Each line in the records below that has the word "Open" should be copied.

=== Raw data ===

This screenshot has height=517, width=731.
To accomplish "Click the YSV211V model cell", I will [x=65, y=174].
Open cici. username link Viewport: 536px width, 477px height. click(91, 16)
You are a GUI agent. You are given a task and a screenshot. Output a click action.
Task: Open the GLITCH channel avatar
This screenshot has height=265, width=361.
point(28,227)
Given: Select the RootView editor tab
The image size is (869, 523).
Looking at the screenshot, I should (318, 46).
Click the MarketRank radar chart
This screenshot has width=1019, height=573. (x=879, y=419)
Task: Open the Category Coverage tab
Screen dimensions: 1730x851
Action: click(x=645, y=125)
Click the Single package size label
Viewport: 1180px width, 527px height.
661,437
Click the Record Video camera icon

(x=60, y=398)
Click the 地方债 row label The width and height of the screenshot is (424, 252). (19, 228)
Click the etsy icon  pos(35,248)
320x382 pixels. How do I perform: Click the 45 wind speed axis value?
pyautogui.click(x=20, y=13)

===

**Answer for this exercise**
Open cici. username link Viewport: 536px width, 477px height. click(91, 16)
Task: Open the GLITCH channel avatar
Task: Open the Category Coverage tab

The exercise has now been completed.